Supiot et al., 1999: 633

Conclusion

The contrast between the subjects and substance of citizenship in these two regimes is stark; they are meant to highlight the spectrum of citizenship regimes. They also differ in terms of domain. Market citizenship is premised upon the state’s domain shrinking while the market’s expands. By contrast, citizenship at work not only depends upon a strong role for the state, it was also designed to be institutionalized at the level of the European union as part of a broader attempt to ensure that economic integration and the common market does not lead to downward harmonization of social standards (Supiot et al., 1999: 633).

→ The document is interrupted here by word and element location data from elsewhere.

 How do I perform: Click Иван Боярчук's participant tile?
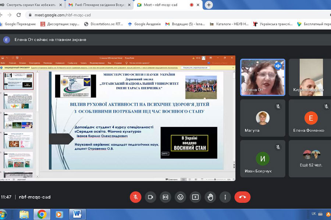tap(262, 158)
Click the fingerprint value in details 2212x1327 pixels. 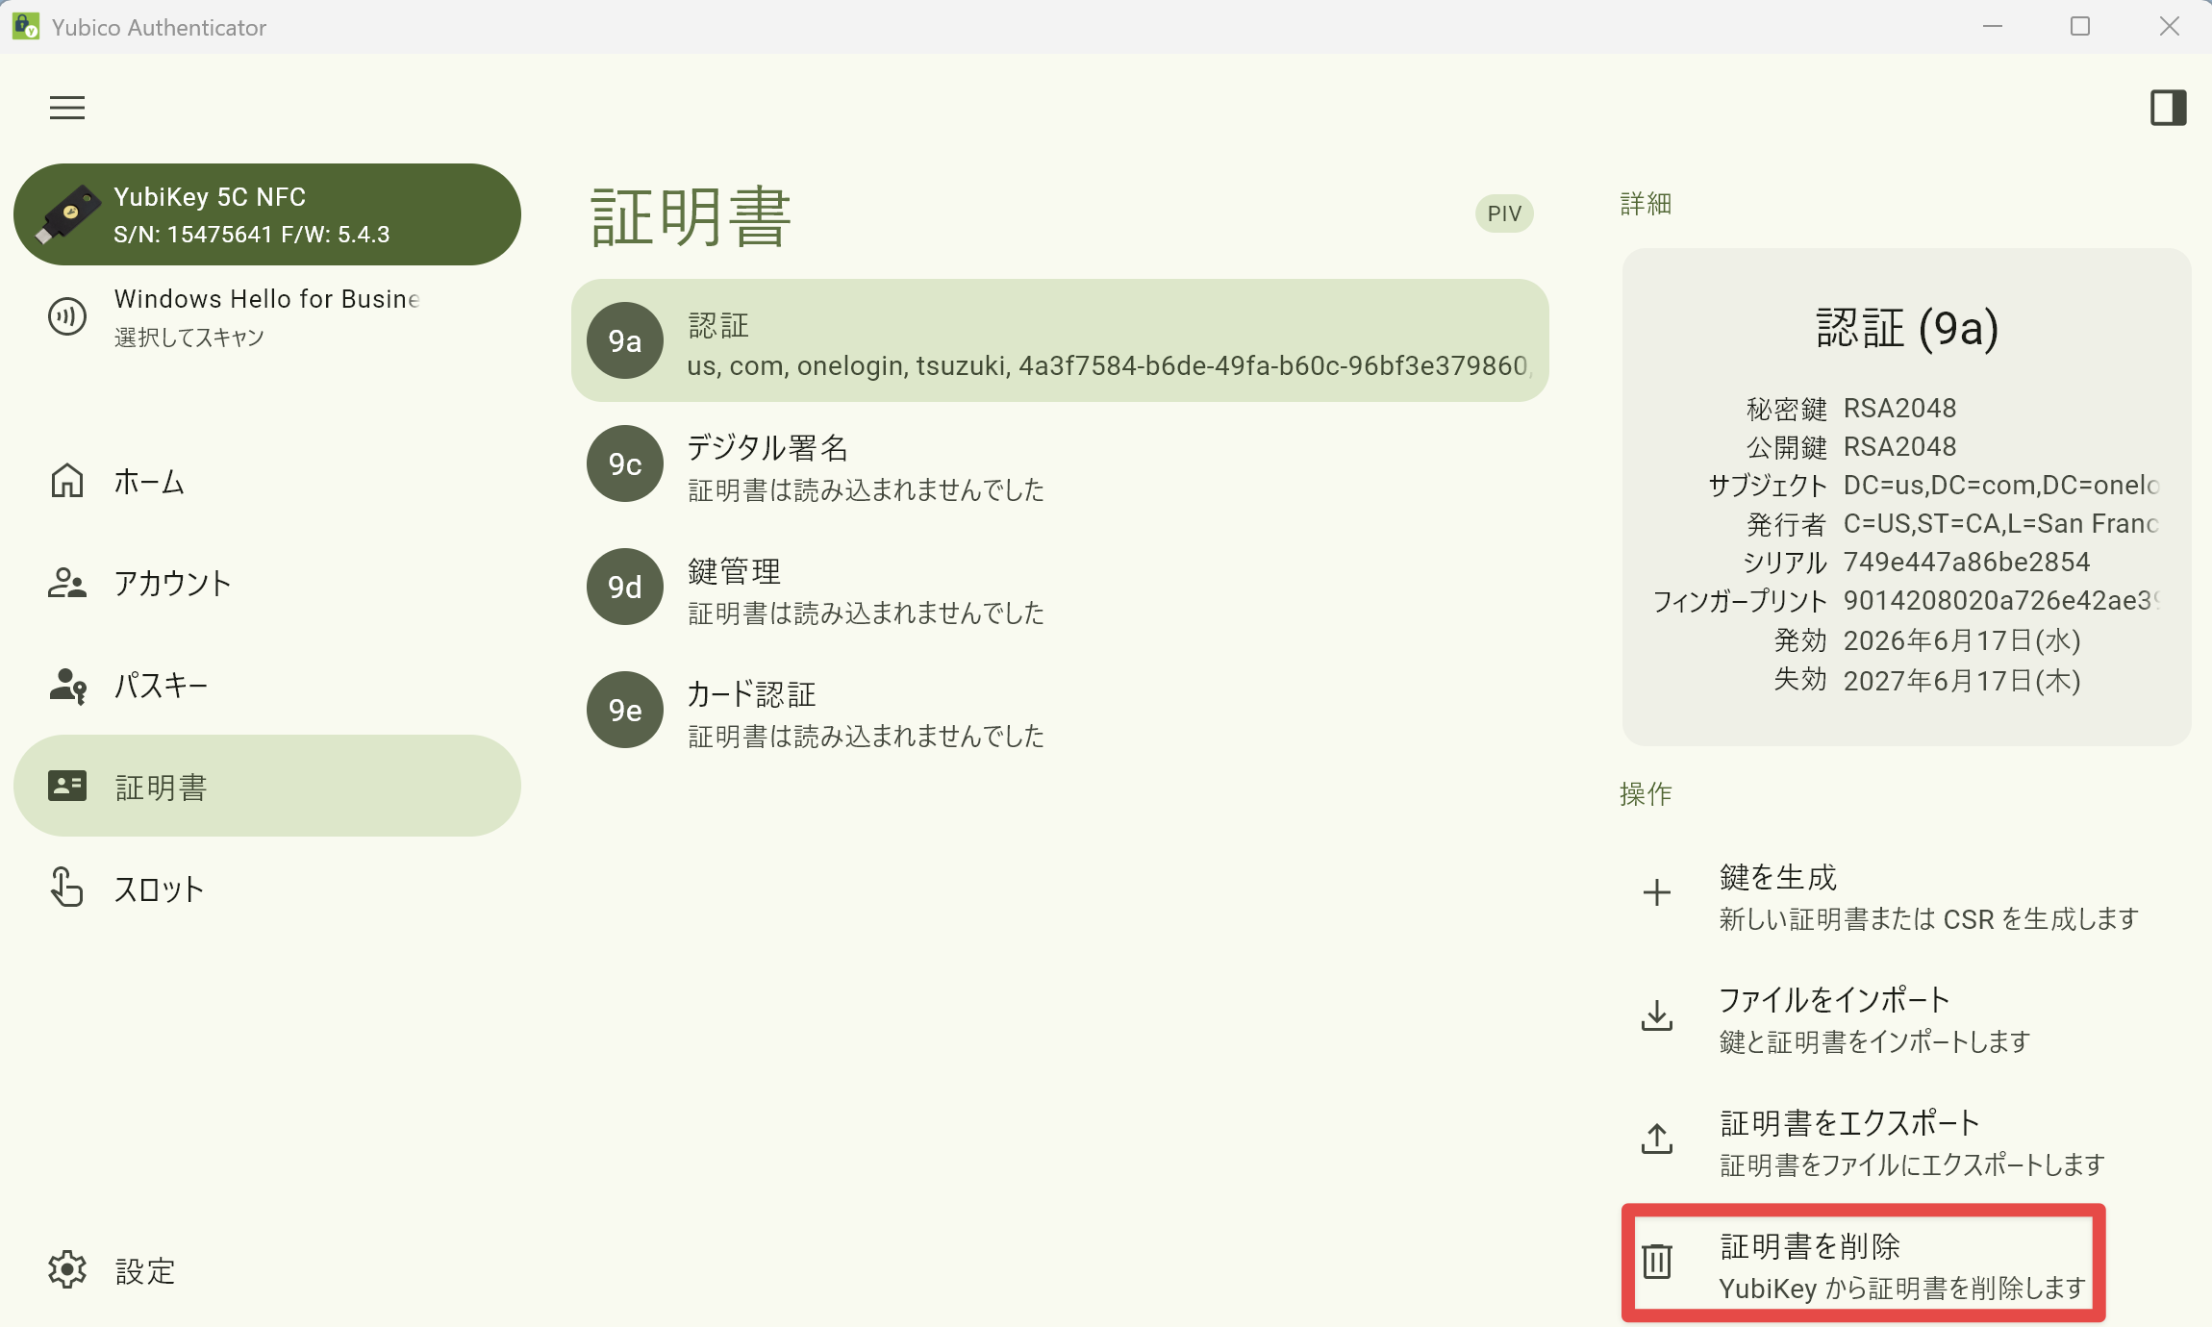click(2001, 601)
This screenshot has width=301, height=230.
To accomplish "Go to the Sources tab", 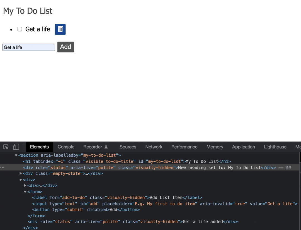I will [x=128, y=147].
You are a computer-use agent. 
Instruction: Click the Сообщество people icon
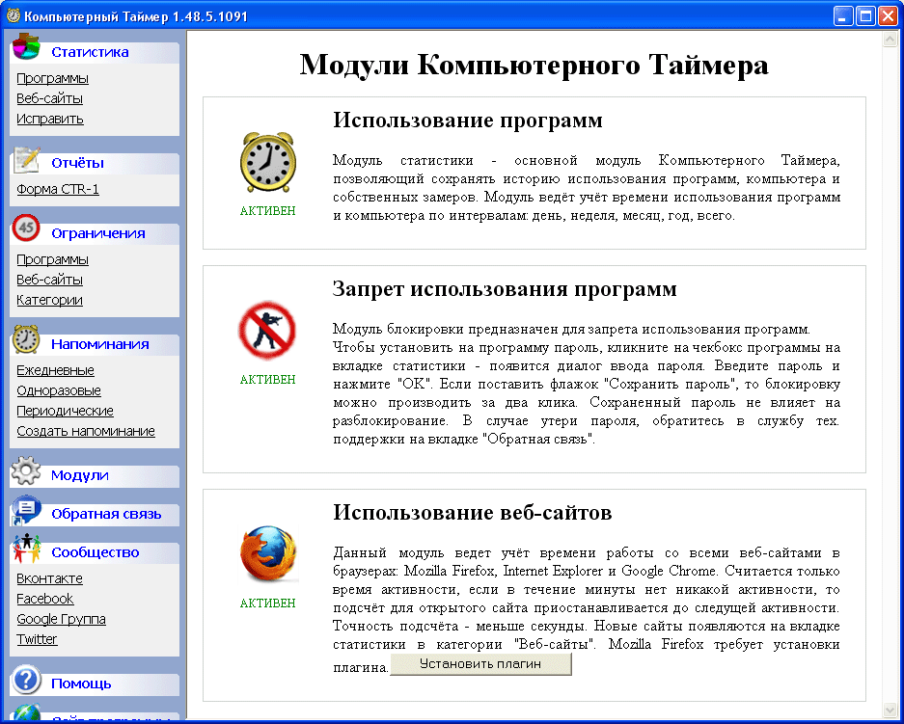(26, 550)
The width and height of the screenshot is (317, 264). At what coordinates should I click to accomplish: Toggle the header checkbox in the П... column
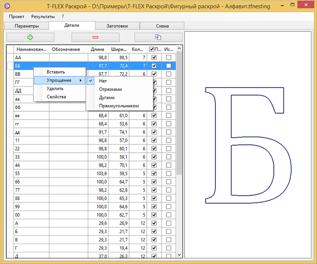point(152,49)
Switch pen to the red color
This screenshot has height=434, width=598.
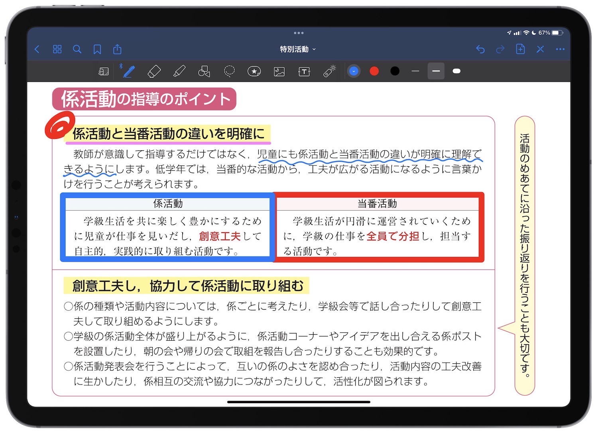click(374, 71)
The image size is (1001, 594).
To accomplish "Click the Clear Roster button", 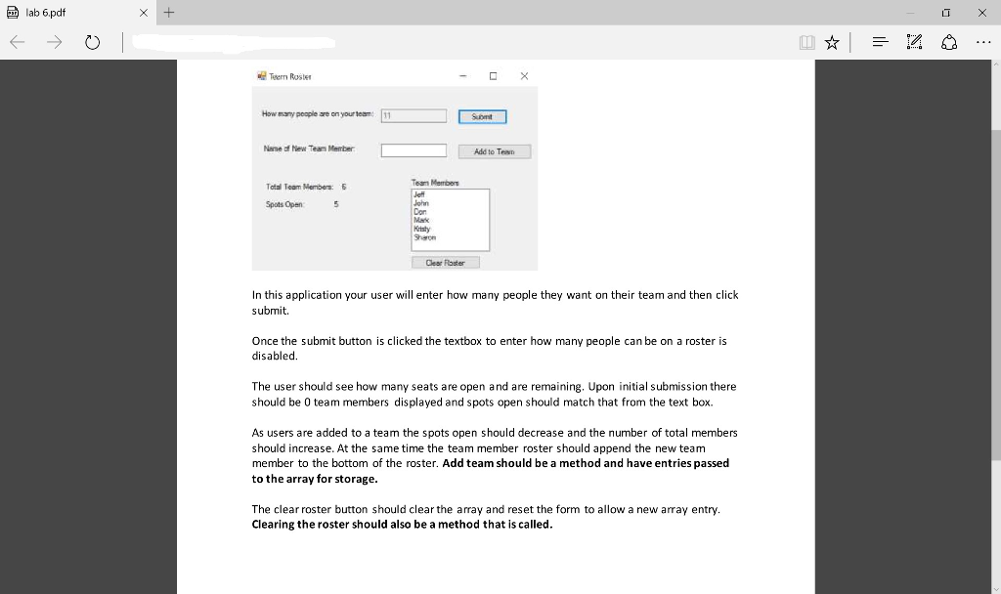I will tap(446, 262).
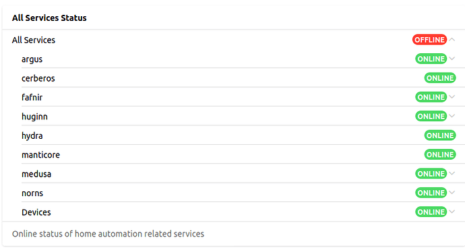Click the All Services parent label
Image resolution: width=465 pixels, height=250 pixels.
(34, 40)
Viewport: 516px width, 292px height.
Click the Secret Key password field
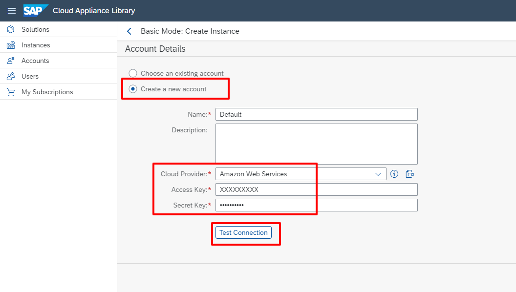(316, 205)
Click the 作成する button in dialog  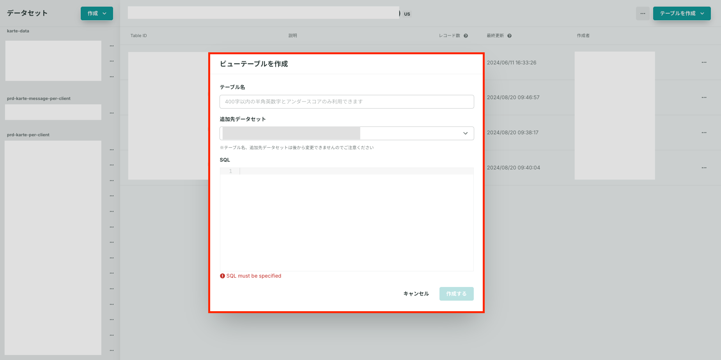coord(456,294)
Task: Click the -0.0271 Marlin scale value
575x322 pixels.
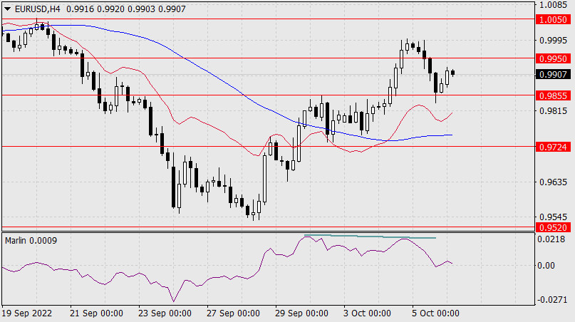Action: [552, 301]
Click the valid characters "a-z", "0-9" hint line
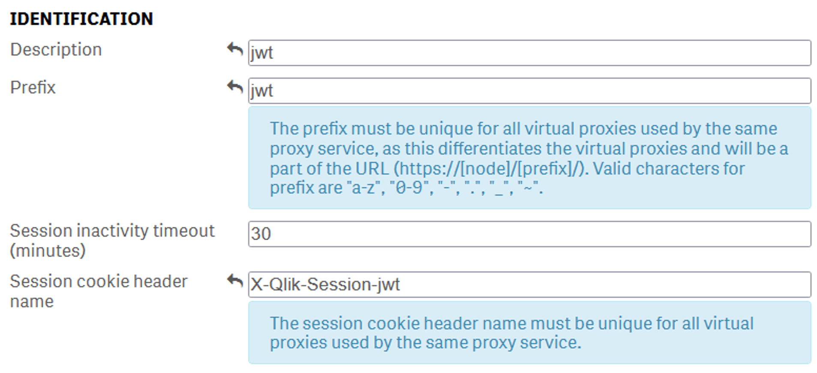Screen dimensions: 817x373 (x=406, y=188)
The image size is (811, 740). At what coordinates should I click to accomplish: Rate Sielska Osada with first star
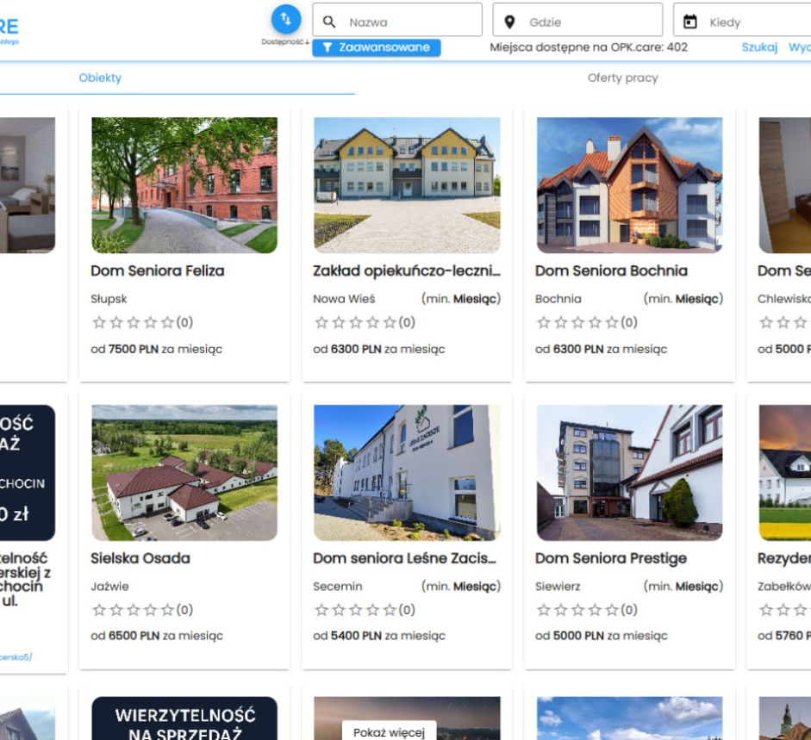(97, 611)

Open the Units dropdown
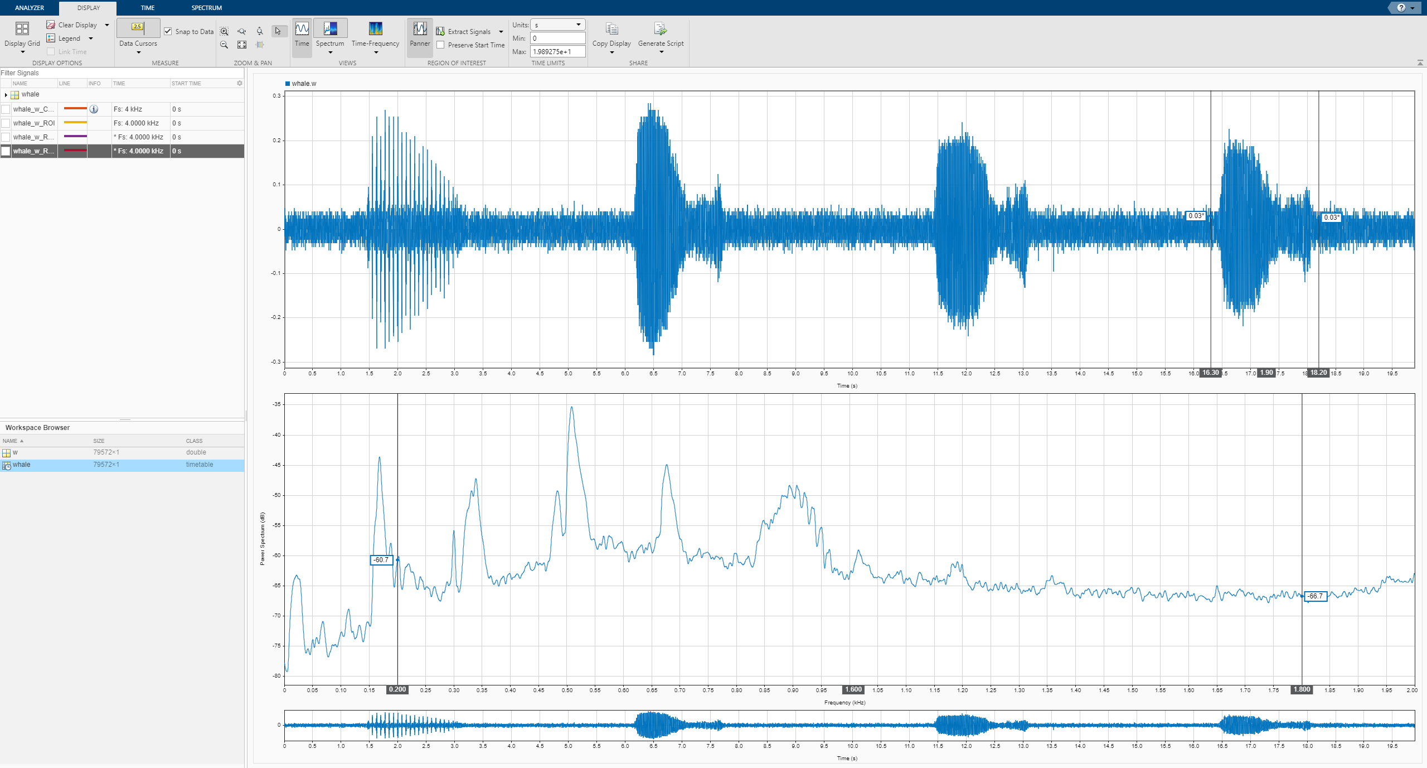[x=557, y=25]
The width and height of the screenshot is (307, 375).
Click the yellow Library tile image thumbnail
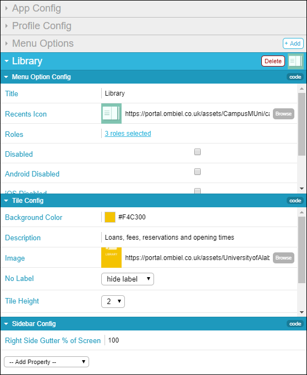111,257
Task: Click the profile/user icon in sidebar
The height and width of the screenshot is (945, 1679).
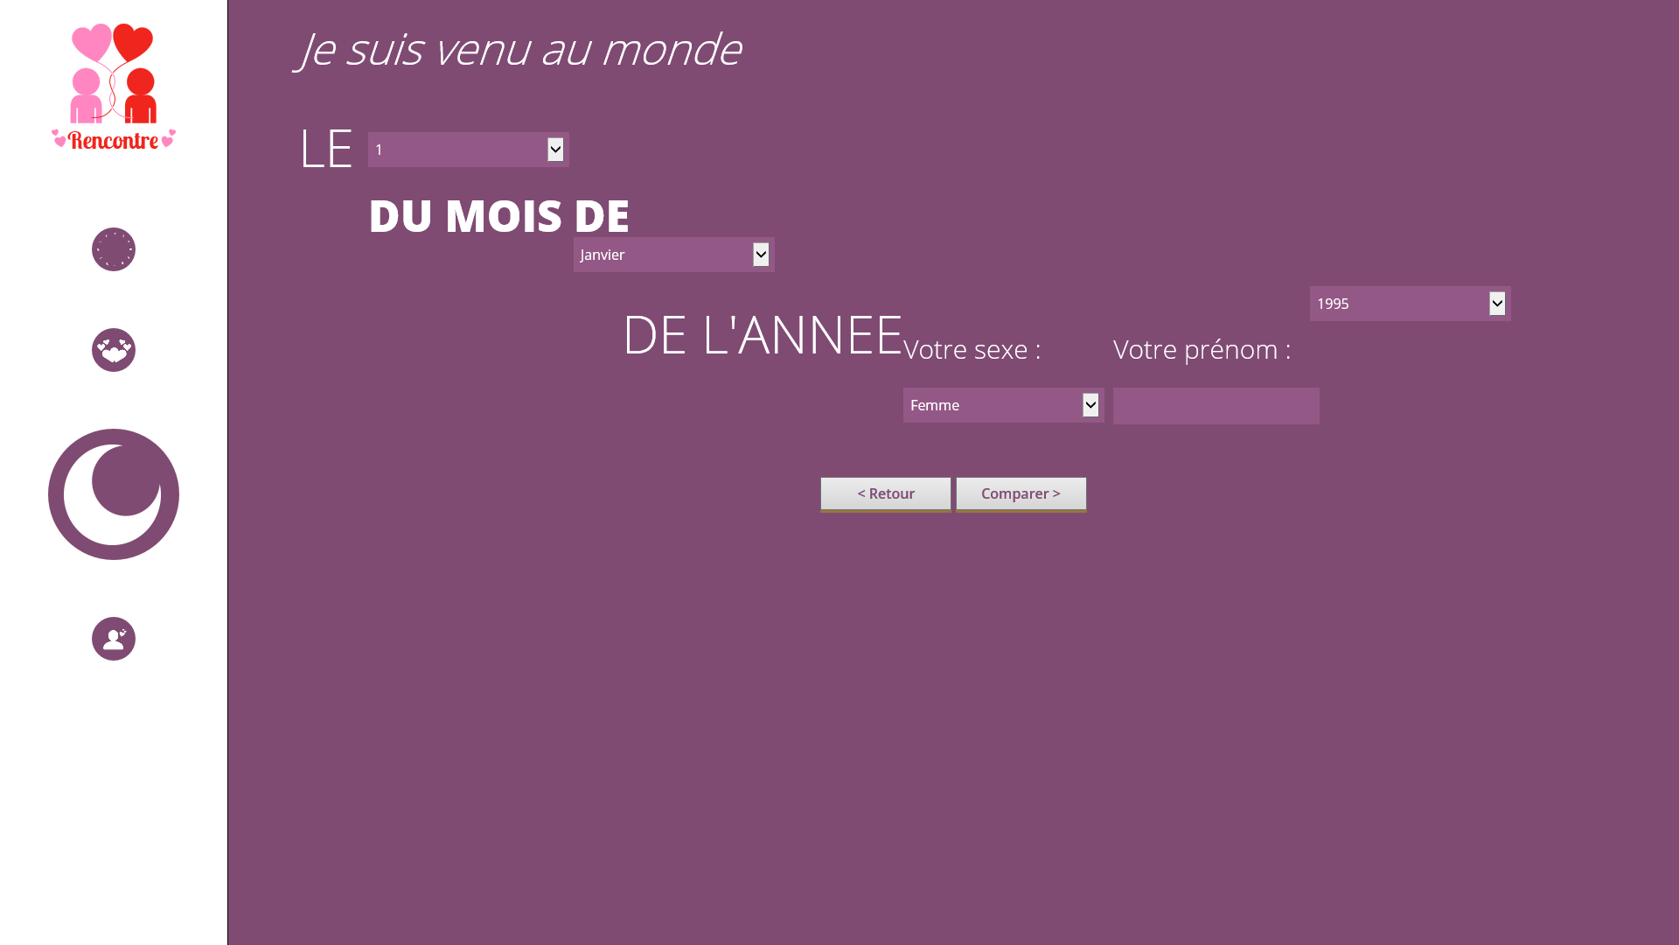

Ultimately, “competing ideas of citizenship offer differing views about the mechanisms governing the relationship between membership of a political community, participation in the decisions governing the community, and access to public goods and resources” (Crouch, Eder and Tambini, 2001: 4). The models sketched above simply illustrate competing visions of one aspect of citizenship—the entitlements that come from engaging in what is regarded as socially valuable labour. Actual citizenship regimes, although they may be inspired by different ideals or models, are the outcome of a number of forces, and the weight of history helps to shape their trajectory. But one thing that is certain is that any notion of citizenship in the future must respond to the challenges posed by globalization, liberalization, and feminization.